BEGIN Record set

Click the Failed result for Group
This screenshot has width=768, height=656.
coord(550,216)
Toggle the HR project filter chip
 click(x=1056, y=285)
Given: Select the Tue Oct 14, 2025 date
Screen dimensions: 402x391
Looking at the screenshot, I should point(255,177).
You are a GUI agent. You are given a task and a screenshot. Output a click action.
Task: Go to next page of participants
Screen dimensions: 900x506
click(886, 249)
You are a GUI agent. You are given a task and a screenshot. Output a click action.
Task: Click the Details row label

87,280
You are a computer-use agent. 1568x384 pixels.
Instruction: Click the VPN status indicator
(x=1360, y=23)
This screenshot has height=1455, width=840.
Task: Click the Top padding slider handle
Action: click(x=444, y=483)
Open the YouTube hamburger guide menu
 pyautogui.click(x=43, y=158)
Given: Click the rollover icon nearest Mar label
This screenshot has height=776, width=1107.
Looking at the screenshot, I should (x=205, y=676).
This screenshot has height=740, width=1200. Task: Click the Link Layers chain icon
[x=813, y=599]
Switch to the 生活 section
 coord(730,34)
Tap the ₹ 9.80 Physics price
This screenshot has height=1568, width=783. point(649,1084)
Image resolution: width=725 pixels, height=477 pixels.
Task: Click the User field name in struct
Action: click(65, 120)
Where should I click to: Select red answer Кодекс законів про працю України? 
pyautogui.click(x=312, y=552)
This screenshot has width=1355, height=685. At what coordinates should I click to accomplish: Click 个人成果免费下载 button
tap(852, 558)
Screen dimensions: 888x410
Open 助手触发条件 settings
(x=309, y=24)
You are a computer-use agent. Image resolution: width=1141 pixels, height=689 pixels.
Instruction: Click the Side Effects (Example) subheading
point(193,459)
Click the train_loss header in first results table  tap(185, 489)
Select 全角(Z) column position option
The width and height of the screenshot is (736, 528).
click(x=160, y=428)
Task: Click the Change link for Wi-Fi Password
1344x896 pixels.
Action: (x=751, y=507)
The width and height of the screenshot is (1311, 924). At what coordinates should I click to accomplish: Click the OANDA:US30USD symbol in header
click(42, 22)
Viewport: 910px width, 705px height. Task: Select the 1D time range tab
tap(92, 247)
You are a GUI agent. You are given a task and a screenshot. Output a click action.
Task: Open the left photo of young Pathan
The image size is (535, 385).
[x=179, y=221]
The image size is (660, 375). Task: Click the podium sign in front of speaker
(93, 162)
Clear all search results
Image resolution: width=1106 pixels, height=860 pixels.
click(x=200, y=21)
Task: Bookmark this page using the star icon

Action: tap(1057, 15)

END Record set

Required action:
The full listing above should be retyped without any alteration.

The completed task:
Click the Failed result for Group
This screenshot has width=768, height=656.
coord(550,216)
Toggle the HR project filter chip
 click(x=1056, y=285)
Given: Select the Tue Oct 14, 2025 date
Screen dimensions: 402x391
Looking at the screenshot, I should point(255,177).
You are a GUI agent. You are given a task and a screenshot. Output a click action.
Task: Go to next page of participants
Screen dimensions: 900x506
click(886, 249)
You are a GUI agent. You are given a task and a screenshot. Output a click action.
Task: Click the Details row label

87,280
You are a computer-use agent. 1568x384 pixels.
Instruction: Click the VPN status indicator
(x=1360, y=23)
This screenshot has height=1455, width=840.
Task: Click the Top padding slider handle
Action: click(x=444, y=483)
Open the YouTube hamburger guide menu
 pyautogui.click(x=43, y=158)
Given: Click the rollover icon nearest Mar label
This screenshot has height=776, width=1107.
Looking at the screenshot, I should (x=205, y=676).
This screenshot has height=740, width=1200. Task: Click the Link Layers chain icon
[x=813, y=599]
Switch to the 生活 section
 coord(730,34)
Tap the ₹ 9.80 Physics price
This screenshot has height=1568, width=783. point(649,1084)
Image resolution: width=725 pixels, height=477 pixels.
Task: Click the User field name in struct
Action: click(65, 120)
Where should I click to: Select red answer Кодекс законів про працю України? 
pyautogui.click(x=312, y=552)
This screenshot has width=1355, height=685. At what coordinates should I click to accomplish: Click 个人成果免费下载 button
tap(852, 558)
Screen dimensions: 888x410
Open 助手触发条件 settings
(x=309, y=24)
You are a computer-use agent. Image resolution: width=1141 pixels, height=689 pixels.
Instruction: Click the Side Effects (Example) subheading
point(193,459)
Click the train_loss header in first results table  tap(185, 489)
Select 全角(Z) column position option
The width and height of the screenshot is (736, 528).
click(x=160, y=428)
Task: Click the Change link for Wi-Fi Password
1344x896 pixels.
Action: (x=751, y=507)
The width and height of the screenshot is (1311, 924). At what coordinates should I click to accomplish: Click the OANDA:US30USD symbol in header
click(42, 22)
Viewport: 910px width, 705px height. Task: Select the 1D time range tab
tap(92, 247)
You are a GUI agent. You are given a task and a screenshot. Output a click action.
Task: Open the left photo of young Pathan
The image size is (535, 385).
[x=179, y=221]
The image size is (660, 375). Task: Click the podium sign in front of speaker
(93, 162)
Clear all search results
Image resolution: width=1106 pixels, height=860 pixels.
click(x=200, y=21)
Task: Bookmark this page using the star icon

Action: tap(1057, 15)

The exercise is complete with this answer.